Saranno necessarie oltre 18 ore per completare tutti gli interventi. All’una di notte del 18 marzo l’equipe coordinata dal professor Rossi termina la sua maratona chirurgica. “Tutto si è svolto senza alcun intoppo nonostante la pandemia da Covid-19 e tutte le complicazioni che ne conseguono – commenta Ezio Belleri, direttore generale del Policlinico di Milano –. Nelle sale operatorie sono stati coinvolti oltre 40 professionisti, con l’appoggio dell’intero ospedale: non si può realizzare un risultato del genere senza un’organizzazione capace di coordinare numerose Unità operative tra loro e in completo raccordo con le strutture regionali e nazionali.
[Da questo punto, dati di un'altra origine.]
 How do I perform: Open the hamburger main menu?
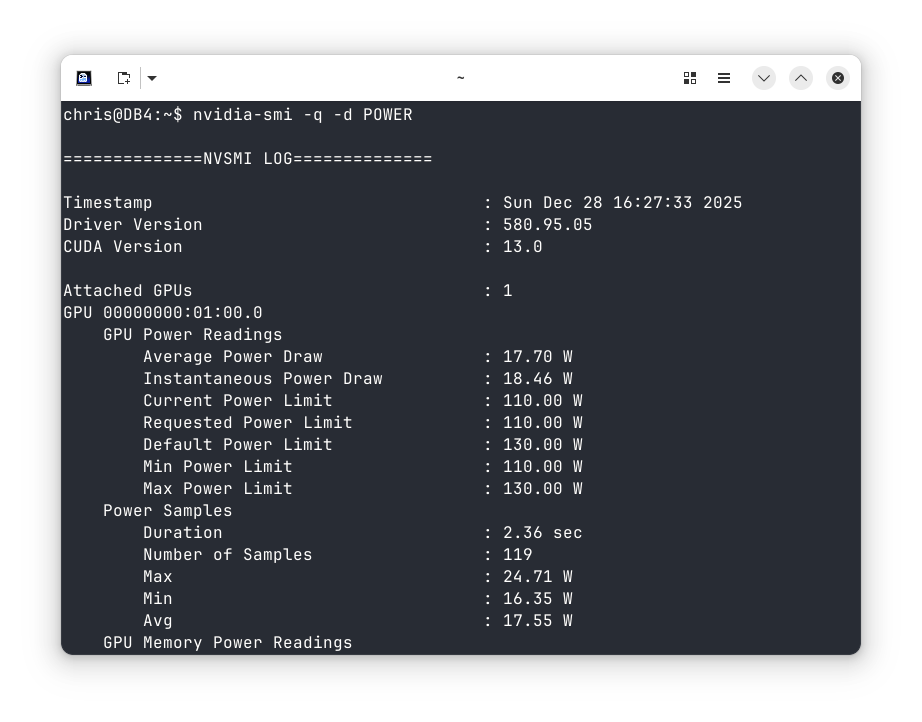724,78
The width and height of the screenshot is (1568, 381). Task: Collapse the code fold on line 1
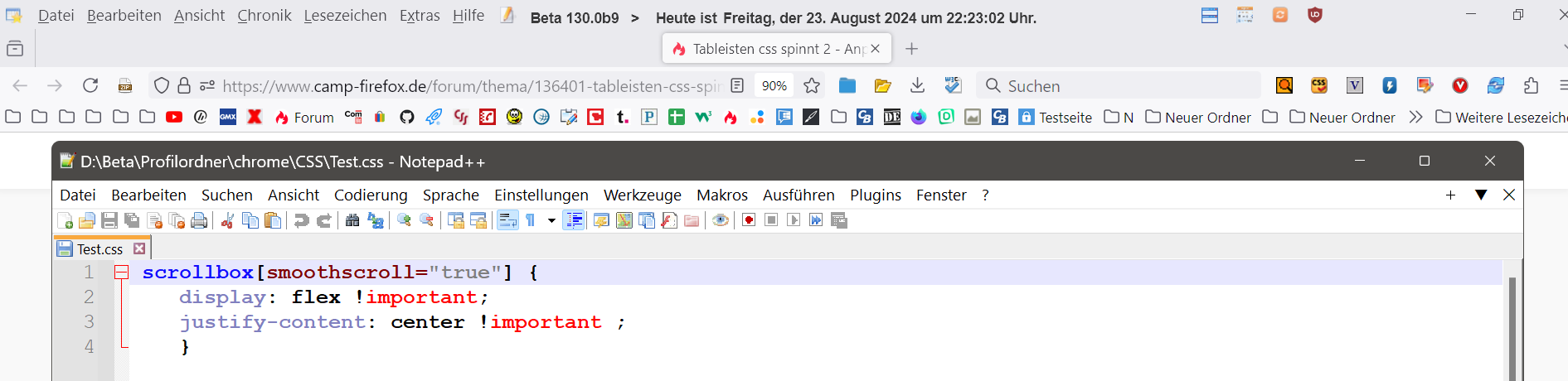(x=122, y=272)
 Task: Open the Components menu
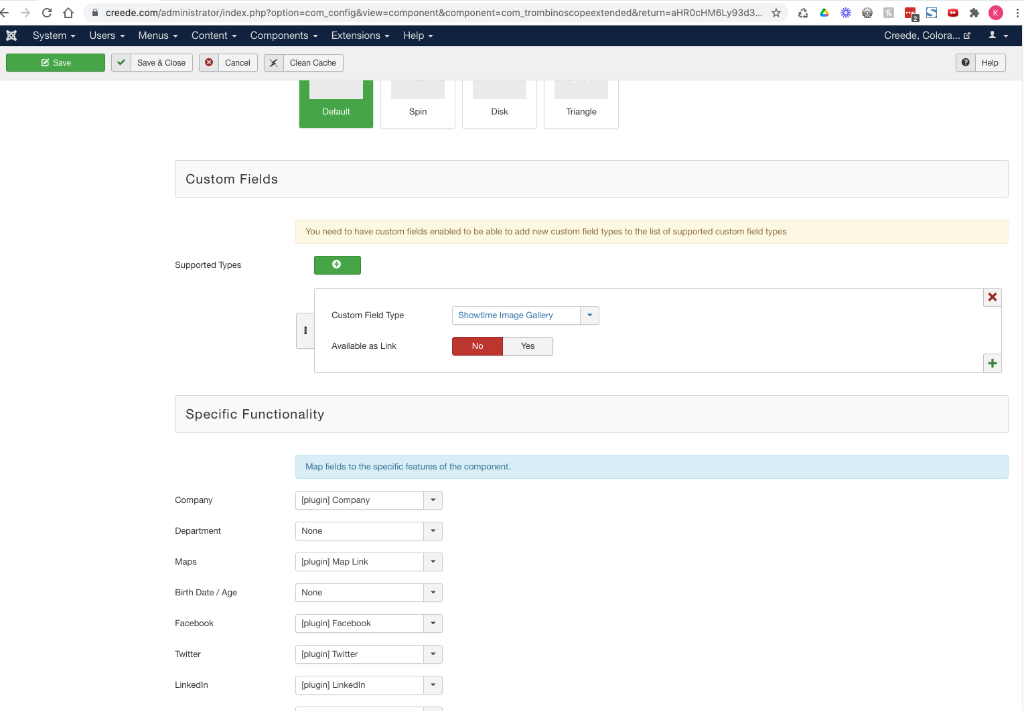click(283, 35)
Sapere che quella di Gianluca e Federico è una storia a lieto fine è il migliore ringraziamento per l’impegno che mettiamo in campo ogni giorno per i nostri pazienti”.
In tutto, oltre ai chirurghi guidati da Giorgio Rossi, è stato necessario coordinare ogni dettaglio con la Rianimazione e Terapia intensiva, la Gastroenterologia ed Epatologia, la Radiologia, il Laboratorio centrale, la direzione delle Professioni sanitarie, il Centro trasfusionale e il Malattie rare Center del Policlinico, oltre che con l’Azienda regionale emergenza urgenza di Regione Lombardia, la Centrale operativa del Centro Nazionale Trapianti e con il Coordinamento Trapianti del Nord Italia Transplant Program. Significa aver coinvolto e organizzato il lavoro di centinaia di persone in poche ore, in perfetta sincronia.
Oggi Gianluca e Federico sono a casa, e anche questa volta tutto è andato bene. Ma a ridosso della Giornata nazionale per la donazione e il trapianto di organi e tessuti, prevista per l’11 aprile, gli esperti sottolineano una realtà fondamentale: senza donatori nessun trapianto è possibile. Anche per questo, e per tutte le storie a lieto fine, è importante diffondere sempre più il messaggio che la donazione è vita.